Stored dataset items:
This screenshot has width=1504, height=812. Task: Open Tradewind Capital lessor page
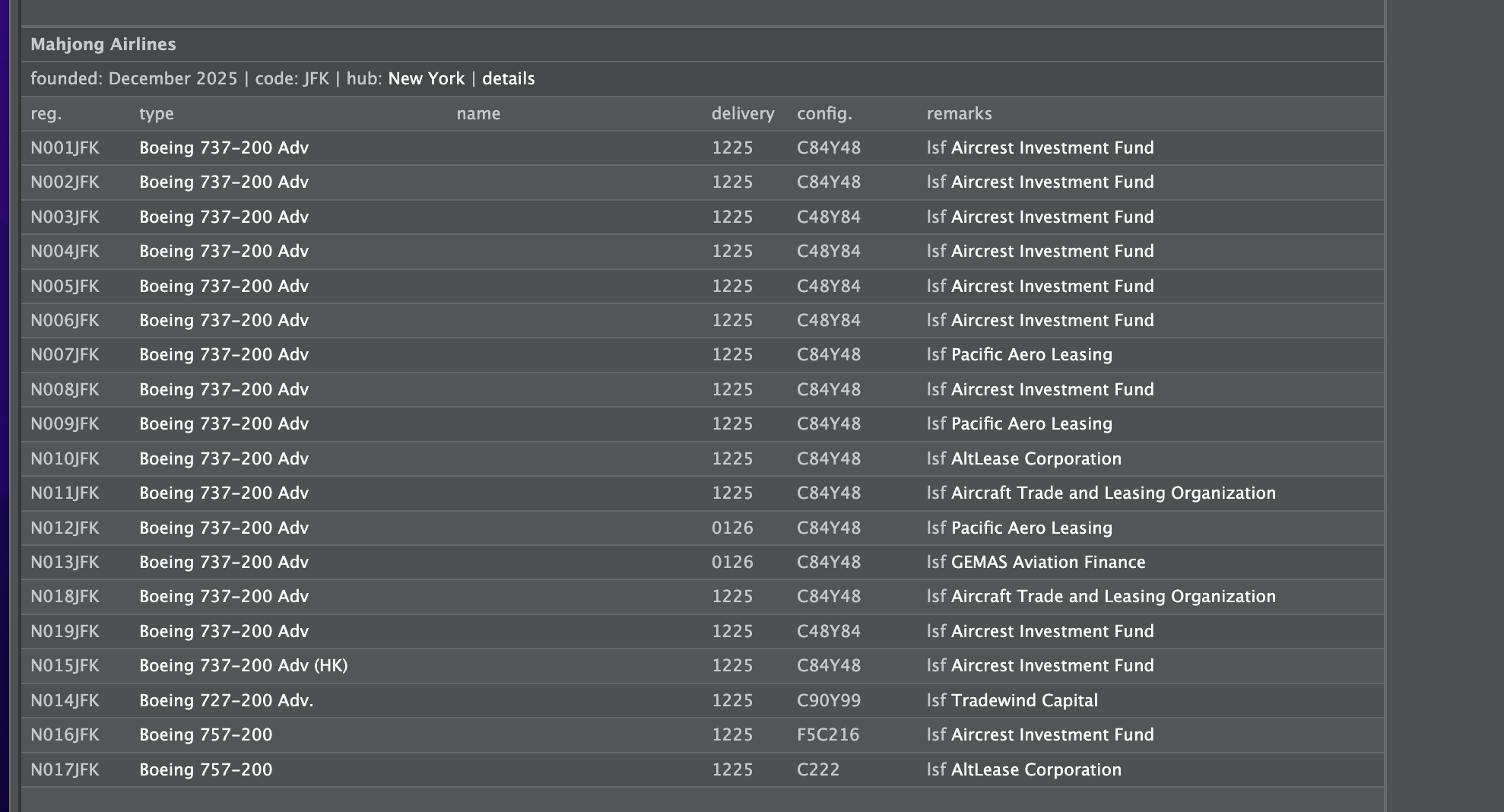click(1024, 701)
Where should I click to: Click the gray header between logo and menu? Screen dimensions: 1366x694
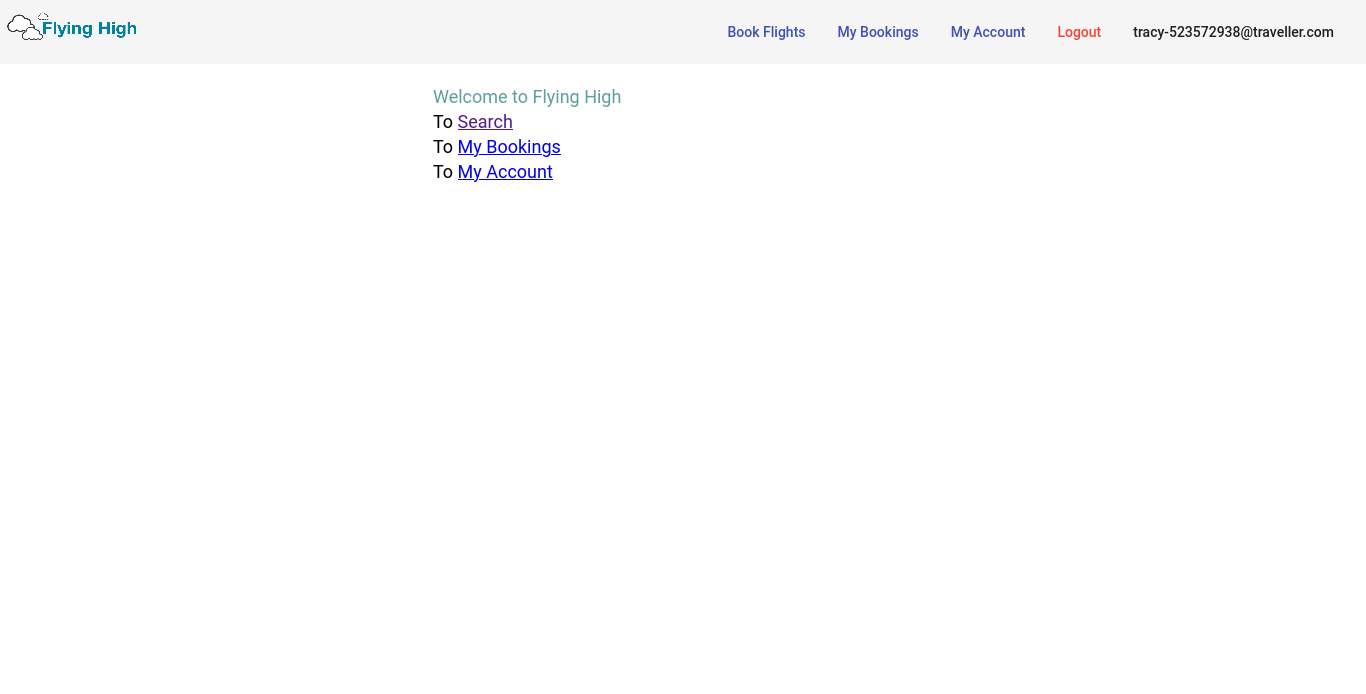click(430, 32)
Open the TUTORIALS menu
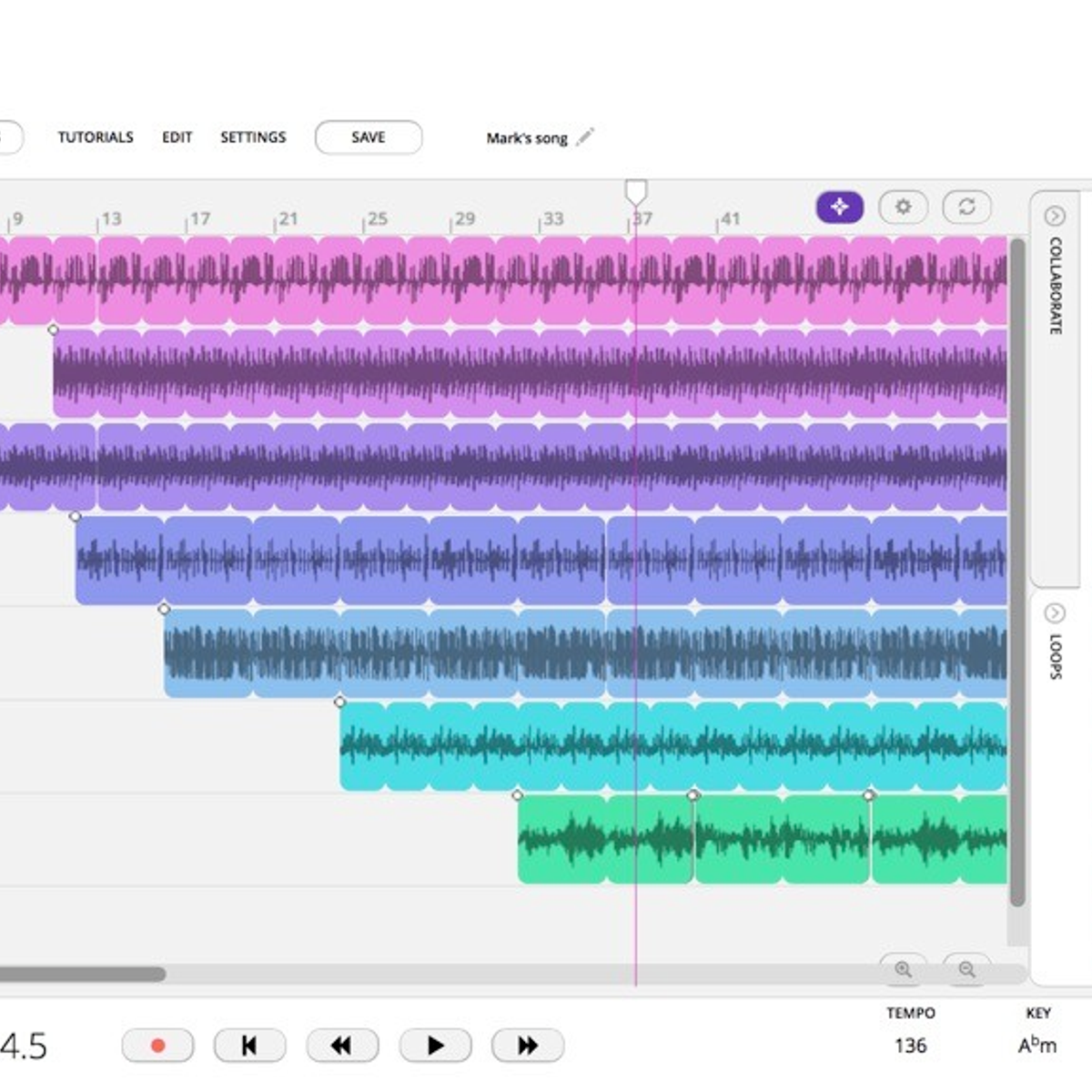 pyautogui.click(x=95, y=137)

DIRECTIONS: Each line above is to be copied exactly, and the pictures are to be dropped.

EXERCISE RESULT:
This screenshot has width=1504, height=812. Task: Open Tradewind Capital lessor page
click(1024, 701)
Where should I click to: Click the gray header between logo and menu? Screen dimensions: 1366x694
click(430, 32)
Open the TUTORIALS menu
 pyautogui.click(x=95, y=137)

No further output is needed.